Volume 25 • Number 1

Fall 2005



 

Refashioning Ethnicity in Czech-Moravian Texas

KEVIN HANNAN

THIS STUDY OUTLINES CHANGE in the structure of ethnic culture in a Texas community, with emphasis on the determinant role of language. The Texas Czech-Moravians were distinct among Czech communities in America in that neither numerically nor culturally did they represent an immigrant microcosm of the Czech Lands. Some eighty percent of Czech- Moravian immigrants in Texas were natives of the highlands of northeastern Moravia adjacent to Slovak and Polish territory. Bohemia and Austrian Silesia with Moravia form the historical lands of the Czech Kingdom, which during the centuries preceding the creation of Czechoslovakia in 1918 were under Austrian rule. The traditional culture, religious traditions, and spoken language distinguished the highlands of northeastern Moravia from the other Czech Lands to the west. The homeland ethnicity has been described in Texas in various ways: Czech, Czecho-Slavic, Czecho-Slovak, Czech-Moravian, Moravian, Bohemian, and Slavic. Each of those names relates to a specific historical period and to distinct political, cultural, and social influences.
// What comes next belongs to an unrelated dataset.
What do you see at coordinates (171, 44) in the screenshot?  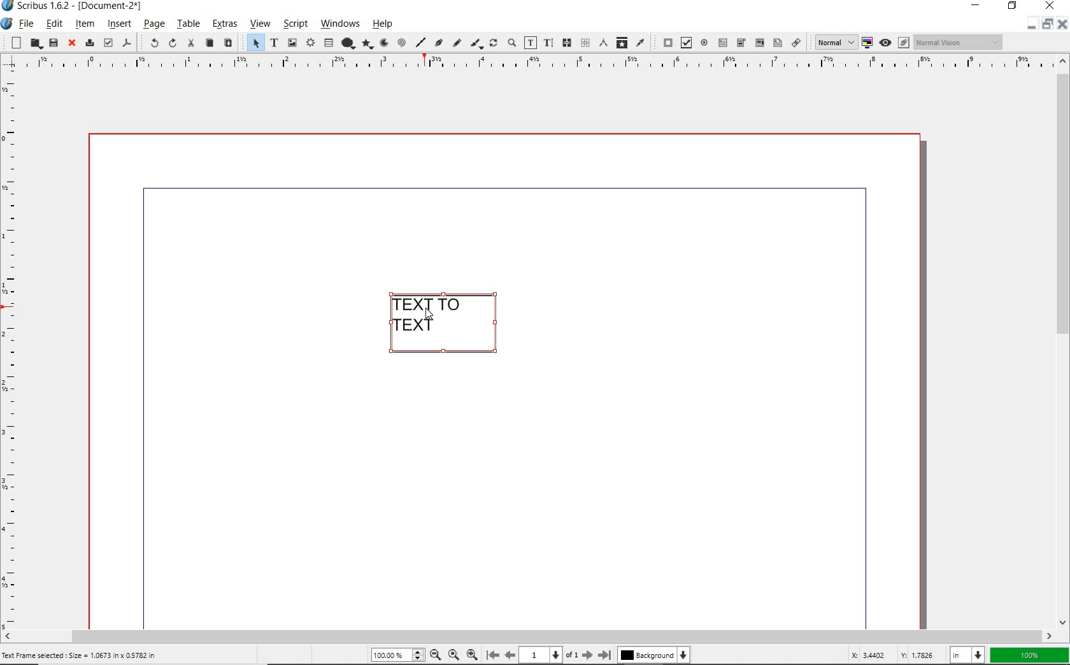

Identity had been shaped by the loss of Czech independence over the centuries, as the Czech Kingdom came under Austrian rule, by historical religious struggles, and by the emigration or assimilation of the native Slav nobility. More recently, popular perceptions of identity shifted with the creation of Czechoslovakia, the Second World War, the modification of political borders in 1945, the establishment of the pro-Soviet communist government, and the events of 1993 that resulted in the breakup of Czechoslovakia and the establishment of the Czech Republic.